Indefinido
Me quedaban pocos minutos para dejar el puesto, casi finalizaba una vez más la jornada y, de nuevo la semana de contrato. De repente un mensaje aparece en pantalla, la coordinadora me reclama. Sorprendido, acudo a la llamada. Me cuentan que me han llamado a casa, y al no localizarme se dan cuenta de que me tenían allí cerquita. ¿De qué se trata? - pregunto. No imaginaba ni de lejos la sorpresa que me esperaba.
Yo pensaba que me iban a ofrecer otra sustitución, o si había suerte tal vez fuera un mes completo, con ésto ya me habría dado por contento.
Pero no. Ésta vez era para hacerme indefinido.
Nada más contarlo, los compañeros comienzan a felicitarme, y empiezo a darme cuenta realmente de que me hallo ante la mejor noticia posible, laboralmente hablando. Se acabó la inestabilidad!!!

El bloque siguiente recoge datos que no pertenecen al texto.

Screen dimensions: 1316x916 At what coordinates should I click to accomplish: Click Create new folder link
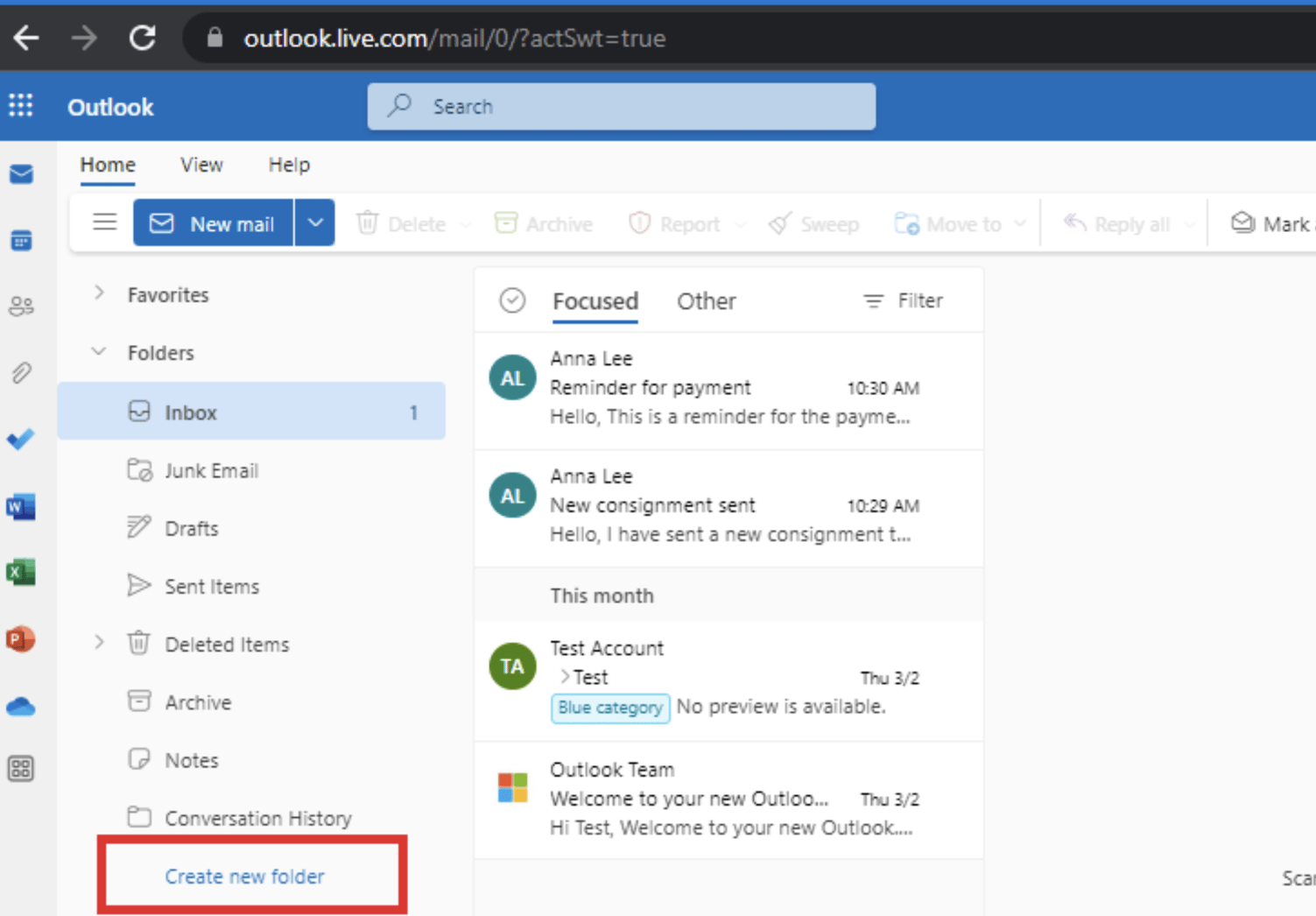(244, 876)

Lo que más feliz me ha hecho es dar la noticia en casa. En unos tiempos no demasiado boyantes, he dado una gran alegría a mi padre (Coño! Eso quiere decir que lo haces muy bien, no?!?!?). Y es que debe ser reconfortante ver cómo los churumbeles van saliendo adelante, aunque les haya costado lo suyo.
Hoy mis sueños están un pasito más cerca de poder cumplirse.